The experiences of both Russia and Brazil reflected other sorts of evasions of market discipline. In Russia, the state’s centrally owned assets were distributed to a handful of favored oligarchs through government fiat, insider dealing and outright fraud, rather than through open, competitive bidding. The ensuing massive flight of capital from Russia, lubricated by IMF bailout funding, depreciated the ruble by more than 60% and sharply depressed stock values.
Brazil departed from the market regimen in several ways, not least by running large budget deficits while pegging its currency, the real, at an unrealistic rate. In response, investors predictably shorted the currency and took their capital abroad. As in Russia, the result was sharp currency depreciation and asset deflation.
Yet despite abundant evidence of its own complicity in the crises, the IMF has continued to insist on expanding its role, most recently by establishing a new Contingent Credit Line facility. Backed by a $90 billion replenishment of IMF resources, the CCL is intended to provide preventive loans to potentially vulnerable economies in order to forestall future financial crises.
The problem with this scheme is that it could easily aggravate the very ills it is intended to relieve. It’s readily conceivable, for instance, that the existence of the CCL will induce its prospective beneficiaries to “game” the credit line to obtain subsidized funding that existing capital markets would not provide. And countries that draw on the CCL may thereby signal their vulnerability to the markets and thus precipitate the very crisis they were trying to avert.
Better to allow the self-correcting processes of the market to operate in the event of crisis. Creditor institutions could choose to bear collective responsibility for deciding whether to incur an actual default on debt owed to them. Alternatively, they could form a consortium and share in providing roll-over financing, subject to conditions established by them rather than by governments. Free-rider temptations within the consortium could be mitigated by granting it temporary exemption from antitrust liability, allowing it to develop its own means of maintaining compliance within the group.
Another possibility–a modified version of an idea suggested by Mr. Soros–is to set up a multilateral International Credit Insurance Corp. to provide loan guarantees for emerging-market borrowing. This could work if the corporation were funded by charging performance-based premiums. Such a premium schedule would ease, if not fully resolve, the moral-hazard problem. Risky behavior would, over time, be penalized by higher premiums for loss-prone buyers of the loan guarantees.

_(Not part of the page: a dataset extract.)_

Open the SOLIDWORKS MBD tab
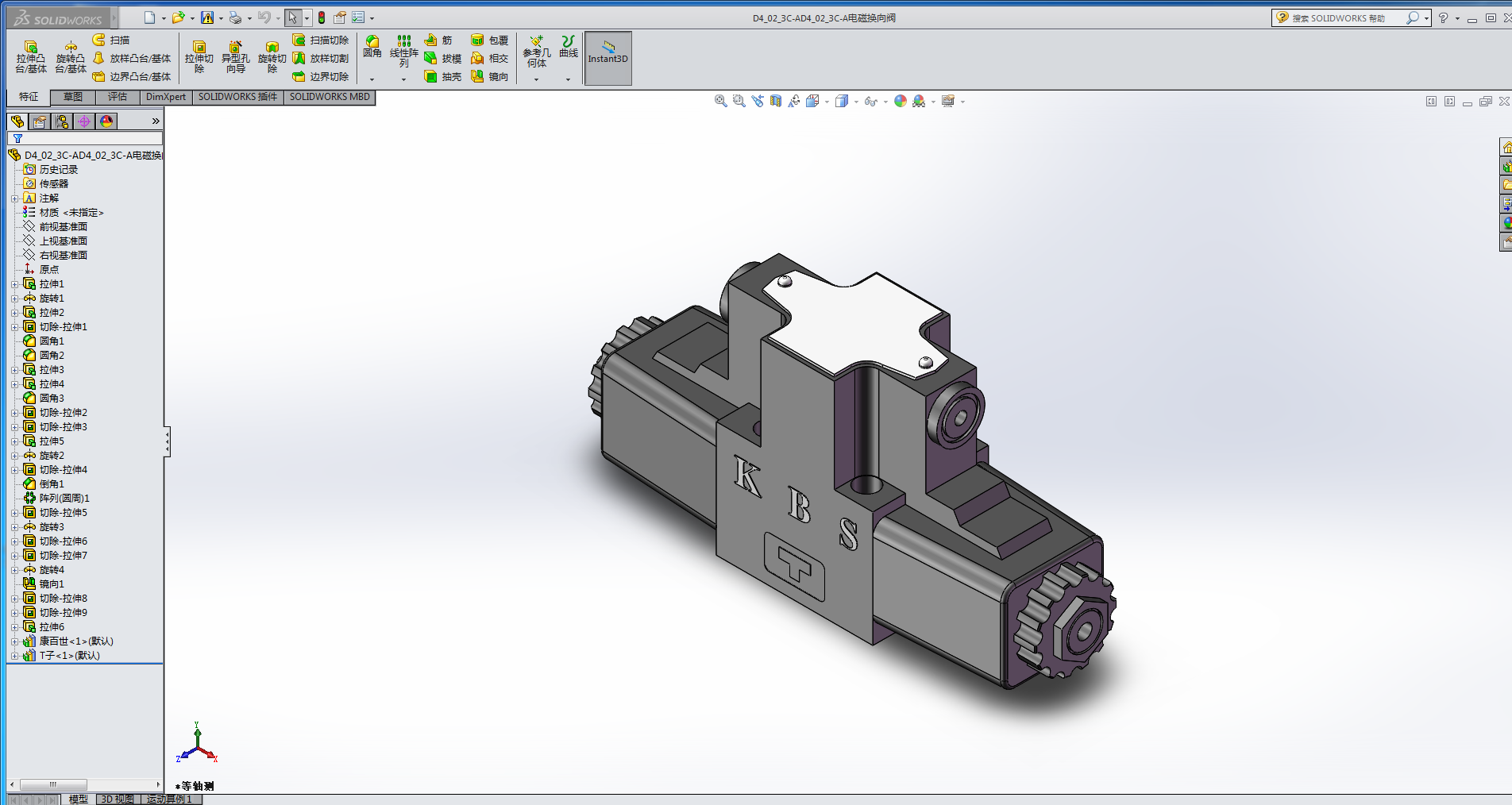The image size is (1512, 805). click(x=330, y=97)
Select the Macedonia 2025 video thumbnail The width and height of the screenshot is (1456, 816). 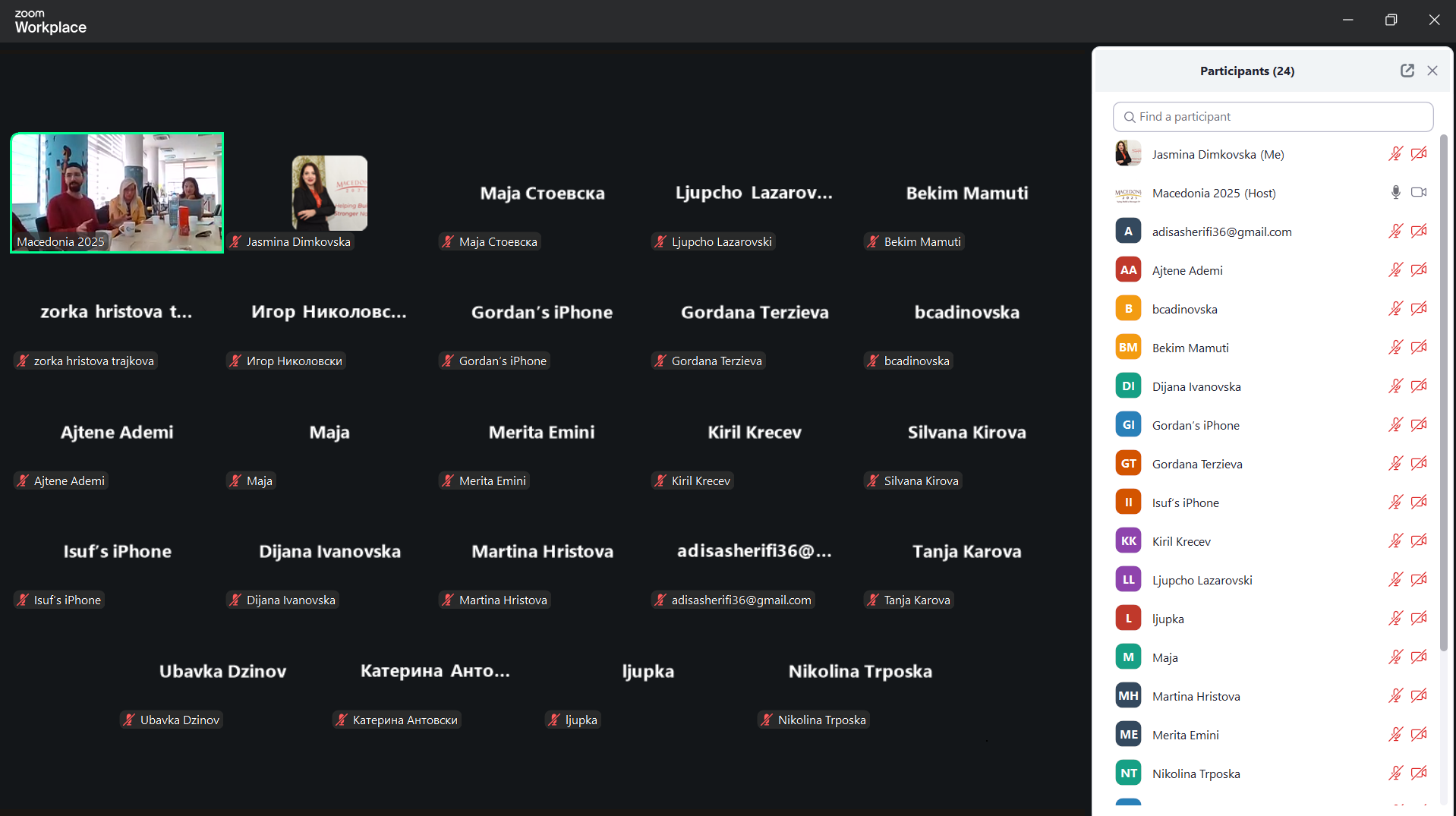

In the aftermath of the crises, those countries that instituted market-oriented policies have managed to turn the corner. Foreign direct investment has resumed in reform-minded Thailand and South Korea, and Brazil, which has restrained deficit spending, has seen its foreign-exchange reserves, equity markets and currency value rise. Meanwhile, Russia, Indonesia and Malaysia, which have shunned market-oriented policies, continue to suffer sharp declines in gross domestic product, weakened currencies (in Malaysia temporarily buoyed by capital controls) and depressed asset values.
More freedom, rather than more intervention, is the path to economic recovery and sustained growth. But so long as the interventionists retain the upper hand in the councils of Western governments and multilateral organizations, the international economy will be prone to financial as well as moral hazards.